Generation Xer with an embarassing question about Generation Y culture? Post it here

I’m starting this thread as a 39 year old guy who grew up with Atari 2600 game machines, rotary telephones, cable television with only 36 channels, and MTV that actually played music 24 hours a day. I have a question about an element of pop culture today that may seem obvious to someone who is in their 20s, but it’s a complete – and probably embarassing – mystery to me.

My question: hipsters everwhere around here are wearing1970s-looking “Vote for Pedro” t-shirts. Hipster stores have tons of “Vote for Pedro” shirts on the racks. Googling around for “Vote for Pedro” just gets me links to sites selling “Vote for Pedro” t-shirts for hipsters. What the hell does the phrase mean? Where does it come from? Is it some catchy movie quote, like “Anyone? Bueller?” from my day?

There’s probably others in my boat, so I’m encouraging them to contribute to this thread. What all-pervasive element of pop culture are you completely clueless about?

Try googling ‘vote for pedro’ :stuck_out_tongue:

“Vote for Pedro” is from the movie Napoleon Dynamite.

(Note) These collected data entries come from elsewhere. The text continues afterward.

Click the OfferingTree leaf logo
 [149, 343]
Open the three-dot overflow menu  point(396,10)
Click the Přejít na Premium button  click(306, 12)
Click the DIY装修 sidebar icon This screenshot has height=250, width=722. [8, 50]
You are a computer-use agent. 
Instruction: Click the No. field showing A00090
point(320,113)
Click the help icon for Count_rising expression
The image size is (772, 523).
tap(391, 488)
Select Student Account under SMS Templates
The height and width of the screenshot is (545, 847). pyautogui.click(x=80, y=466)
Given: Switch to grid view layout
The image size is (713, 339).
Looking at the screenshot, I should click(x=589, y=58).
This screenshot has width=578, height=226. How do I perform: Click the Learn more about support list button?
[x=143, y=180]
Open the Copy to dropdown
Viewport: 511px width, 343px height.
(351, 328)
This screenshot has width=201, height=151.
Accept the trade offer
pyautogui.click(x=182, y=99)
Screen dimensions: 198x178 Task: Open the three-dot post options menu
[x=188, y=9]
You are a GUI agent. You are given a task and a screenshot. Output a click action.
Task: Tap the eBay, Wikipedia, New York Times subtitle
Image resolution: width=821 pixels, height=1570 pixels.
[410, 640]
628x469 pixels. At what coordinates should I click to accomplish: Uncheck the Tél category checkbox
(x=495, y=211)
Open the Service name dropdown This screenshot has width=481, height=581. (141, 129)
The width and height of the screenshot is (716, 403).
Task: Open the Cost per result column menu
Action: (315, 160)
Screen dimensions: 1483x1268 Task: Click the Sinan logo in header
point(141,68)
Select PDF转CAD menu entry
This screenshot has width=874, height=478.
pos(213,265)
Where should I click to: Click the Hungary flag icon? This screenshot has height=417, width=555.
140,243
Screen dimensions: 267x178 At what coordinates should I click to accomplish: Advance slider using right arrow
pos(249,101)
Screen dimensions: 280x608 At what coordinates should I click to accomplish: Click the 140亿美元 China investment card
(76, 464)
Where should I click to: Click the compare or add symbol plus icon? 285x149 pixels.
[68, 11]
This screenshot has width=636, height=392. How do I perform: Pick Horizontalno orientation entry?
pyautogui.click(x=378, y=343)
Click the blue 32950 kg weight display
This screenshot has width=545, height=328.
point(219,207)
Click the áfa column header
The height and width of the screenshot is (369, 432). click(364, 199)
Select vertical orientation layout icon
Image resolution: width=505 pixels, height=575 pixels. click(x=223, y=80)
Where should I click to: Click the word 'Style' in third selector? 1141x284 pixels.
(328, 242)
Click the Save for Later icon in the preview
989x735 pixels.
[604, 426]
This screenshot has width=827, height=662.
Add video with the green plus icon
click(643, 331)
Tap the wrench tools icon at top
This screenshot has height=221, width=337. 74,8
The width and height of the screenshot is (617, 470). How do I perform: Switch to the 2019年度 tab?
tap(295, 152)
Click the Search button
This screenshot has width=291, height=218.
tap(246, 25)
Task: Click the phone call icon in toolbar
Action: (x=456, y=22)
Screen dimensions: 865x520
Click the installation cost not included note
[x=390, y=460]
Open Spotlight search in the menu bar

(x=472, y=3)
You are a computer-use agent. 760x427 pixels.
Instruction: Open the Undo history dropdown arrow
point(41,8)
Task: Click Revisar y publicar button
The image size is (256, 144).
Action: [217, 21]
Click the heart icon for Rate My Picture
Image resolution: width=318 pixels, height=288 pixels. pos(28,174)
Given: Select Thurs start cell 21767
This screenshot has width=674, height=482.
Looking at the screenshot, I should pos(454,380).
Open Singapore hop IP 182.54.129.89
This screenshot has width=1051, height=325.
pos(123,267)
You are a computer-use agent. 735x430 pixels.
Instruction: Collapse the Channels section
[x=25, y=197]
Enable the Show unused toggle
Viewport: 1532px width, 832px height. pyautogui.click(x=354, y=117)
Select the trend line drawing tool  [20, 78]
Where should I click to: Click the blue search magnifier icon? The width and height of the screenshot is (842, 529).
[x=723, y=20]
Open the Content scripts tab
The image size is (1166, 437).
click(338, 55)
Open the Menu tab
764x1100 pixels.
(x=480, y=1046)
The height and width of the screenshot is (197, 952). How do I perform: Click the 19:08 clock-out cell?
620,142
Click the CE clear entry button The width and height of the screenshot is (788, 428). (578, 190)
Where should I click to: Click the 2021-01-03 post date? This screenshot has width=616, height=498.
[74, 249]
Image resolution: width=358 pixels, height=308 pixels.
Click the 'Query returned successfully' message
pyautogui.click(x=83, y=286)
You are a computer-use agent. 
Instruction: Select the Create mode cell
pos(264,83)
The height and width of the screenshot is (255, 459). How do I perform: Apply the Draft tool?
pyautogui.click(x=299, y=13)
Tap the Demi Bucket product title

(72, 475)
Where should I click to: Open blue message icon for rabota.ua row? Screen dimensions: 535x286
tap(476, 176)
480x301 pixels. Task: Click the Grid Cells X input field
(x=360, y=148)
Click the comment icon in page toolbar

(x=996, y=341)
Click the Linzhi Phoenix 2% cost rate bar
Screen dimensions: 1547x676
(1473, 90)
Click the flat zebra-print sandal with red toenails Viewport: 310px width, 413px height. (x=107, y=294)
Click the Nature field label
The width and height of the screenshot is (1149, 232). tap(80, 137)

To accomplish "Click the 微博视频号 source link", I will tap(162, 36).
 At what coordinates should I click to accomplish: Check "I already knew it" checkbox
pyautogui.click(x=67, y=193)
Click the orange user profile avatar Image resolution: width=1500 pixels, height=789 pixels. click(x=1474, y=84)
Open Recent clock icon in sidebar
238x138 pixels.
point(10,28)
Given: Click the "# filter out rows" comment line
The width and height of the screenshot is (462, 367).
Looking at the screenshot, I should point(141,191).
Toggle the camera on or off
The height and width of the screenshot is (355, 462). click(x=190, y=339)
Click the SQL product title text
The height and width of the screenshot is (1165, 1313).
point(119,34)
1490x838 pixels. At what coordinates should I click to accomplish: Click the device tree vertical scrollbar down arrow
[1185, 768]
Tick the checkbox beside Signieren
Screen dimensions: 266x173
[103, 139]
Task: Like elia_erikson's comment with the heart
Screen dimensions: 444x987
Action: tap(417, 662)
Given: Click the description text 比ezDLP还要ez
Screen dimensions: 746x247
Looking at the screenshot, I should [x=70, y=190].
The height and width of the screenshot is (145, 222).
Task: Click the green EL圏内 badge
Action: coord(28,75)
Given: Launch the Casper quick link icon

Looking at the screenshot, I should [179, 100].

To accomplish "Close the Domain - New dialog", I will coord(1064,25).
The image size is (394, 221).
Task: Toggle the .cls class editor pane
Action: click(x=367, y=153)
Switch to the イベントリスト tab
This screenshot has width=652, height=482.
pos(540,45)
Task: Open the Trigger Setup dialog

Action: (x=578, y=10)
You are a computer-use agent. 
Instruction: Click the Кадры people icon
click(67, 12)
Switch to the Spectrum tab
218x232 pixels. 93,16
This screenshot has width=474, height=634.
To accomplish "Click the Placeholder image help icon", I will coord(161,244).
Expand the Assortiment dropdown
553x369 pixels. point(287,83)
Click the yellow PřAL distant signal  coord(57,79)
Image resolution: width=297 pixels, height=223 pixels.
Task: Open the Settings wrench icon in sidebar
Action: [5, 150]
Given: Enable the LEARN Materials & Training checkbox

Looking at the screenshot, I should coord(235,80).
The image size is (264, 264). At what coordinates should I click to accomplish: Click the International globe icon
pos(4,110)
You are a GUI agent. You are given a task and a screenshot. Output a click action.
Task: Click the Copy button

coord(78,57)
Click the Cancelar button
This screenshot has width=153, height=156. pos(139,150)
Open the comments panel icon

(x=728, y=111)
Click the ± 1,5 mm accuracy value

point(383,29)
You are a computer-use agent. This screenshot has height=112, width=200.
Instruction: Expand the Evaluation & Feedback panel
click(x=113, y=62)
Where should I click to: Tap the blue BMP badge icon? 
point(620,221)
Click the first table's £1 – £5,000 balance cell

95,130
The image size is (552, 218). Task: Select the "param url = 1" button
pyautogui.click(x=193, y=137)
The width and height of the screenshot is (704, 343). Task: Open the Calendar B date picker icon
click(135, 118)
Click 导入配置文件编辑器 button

Was it an extremely popular movie among the hipster/emo crowd?

Very.

I know the teenaged crowd LOVED it. My two 18 year olds and all of their friends quote it incessantly. Idiot!

Yes. And I say this purely on instinct.

Oh, and I’m not calling you an idiot, elmwood. That’s from the movie.

As a 32-year old male, it took me forever to figure out exactly what the hell a “Hollaback Girl” (made famous by Gwen Stefani) was.

And I’m still not 100% sure.

For several weeks, I seriously thought “Vote For Pedro” had something to do with voting for Pedro Martinez on the 2005 MLB All-Star ballot. Partly because the first time I saw them actually for sale on a rack was in the Mets Clubhouse Shop near my office during Spring Training.

And yeah… I haven’t worked out Hollaback Girl yet either.

I’m 34, and can clearly demarcate a specific point in time down to the month and year when my awareness of current pop culture began to atrophy. That was June 28, 1999.

To paraphrase the very wise Abraham Simpson: I used to get jiggy with it… Then they changed what ‘it’ was. Now what I get jiggy with isn’t it, and what is it seems weird and scary to me.

For me it was the summer of 1995, the day I learned that Alanis Morissette is younger than I am. All downhill from there.

–Cliffy

For me it was the fall day in 1927 when I learned that the people at the Algonquin Roundtable mostly told fart jokes.

So, what’s “emo”?

YES, I work at a very hip college! Never mind that, just tell me!

According to Gwen Stefani, a hollaback girl is whatever you want it to be.

it’s short for “emotional.” basically a genre of skinny white boys who embrace their nerdiness and sing about their ex girlfriends.

Up to now, I thought she was saying “I ain’t no Harlem black girl!”

And I’m still not convinced she wasn’t just toilet-trained and is very proud, by pointing out to the world “That’s my shit, that’s my shit!”

The stereotypical emo kid is a guy in tight jeans, crying softly as he plucks at his acoustic guitar.

Why in my day, nerds didn’t have girlfriends, let alone “ex girlfriends”.

Damn nerds these days!!

Where did the phrase “Grrrl power!” come from?

For me, it was sometime in Summer of 2000 (age 28 at the time) when I noticed the difference between Gen X and Gen Y. My friends and I were in a club in Boston and noticed that everyone now looked like an Eminem and Christina Aguilera clone instead of a Eddie Vedder and Alanis Morressette clone.
My own personal guideline for the cutoff between Gen X and Gen Y is you are Gen Y if you have always had Internet and email in your dorm room (and not the crappy text based whatever we had that no one ever used in 1991. I mean Windows based Explorer / Outlook / Yahoo! Internet) you are Gen Y. Another rough guideline is if you were in high school at any time during the 80s makes you Gen X.